Pasola adalah permainan ketangkasan dengan dua kelompok pemuda yang saling melempar lembing kayu dari atas kuda yang melaju kencang di sebuah lapangan. Peraturan utama adalah menjunjung tinggi sportivitas, dengan larangan melempar lawan yang jatuh, membelakangi, atau menggunakan lembing tajam. Pemain juga harus mematuhi pantangan seperti tidak mengadakan pesta sebelum upacara, serta kepatuhan pada komando dari pemimpin adat, yaitu Rato Nale.
Peserta: Permainan ini dimainkan oleh kelompok pemuda yang terbagi menjadi dua tim yang berhadap-hadapan.
Arena: Permainan dilangsungkan di sebuah lapangan besar.
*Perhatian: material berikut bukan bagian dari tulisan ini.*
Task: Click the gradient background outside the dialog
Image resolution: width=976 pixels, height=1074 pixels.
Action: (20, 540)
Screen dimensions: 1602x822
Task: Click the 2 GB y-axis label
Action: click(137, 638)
Peralatan: Peserta menggunakan lembing dari kayu yang ujungnya tumpul, dan mereka menunggangi kuda.
Atraksi: Para peserta memacu kuda mereka, saling mendekati, lalu melempar lembing ke arah lawan.
Tujuan: Tujuannya adalah untuk menangkis serangan lawan dengan lincah dan mengenai sasaran dengan lembing yang dilempar.
Kepatuhan: Pemain harus mematuhi instruksi dari Rato Nale, pemimpin upacara adat.
Larangan melempar: Peserta dilarang keras melempar lawan yang sudah jatuh dari kuda atau lawan yang sudah membelakangi mereka.
Senjata: Lembing yang digunakan hanya boleh terbuat dari kayu dengan ujung tumpul, dan tidak boleh tajam.
Junjung tinggi sportivitas: Menjaga sportivitas adalah hal terpenting. Jika ada korban luka atau bahkan kematian akibat permainan, maka dipercayai telah terjadi pelanggaran norma adat.
Pantangan: Ada pantangan yang harus dipatuhi sebelum dan selama Pasola, seperti tidak boleh mengadakan pesta atau membangun rumah.
Tidak boleh membalas dendam: Pemain dilarang membalas dendam secara pribadi saat permainan sedang berlangsung. Dendam boleh dibalas pada Pasola berikutnya.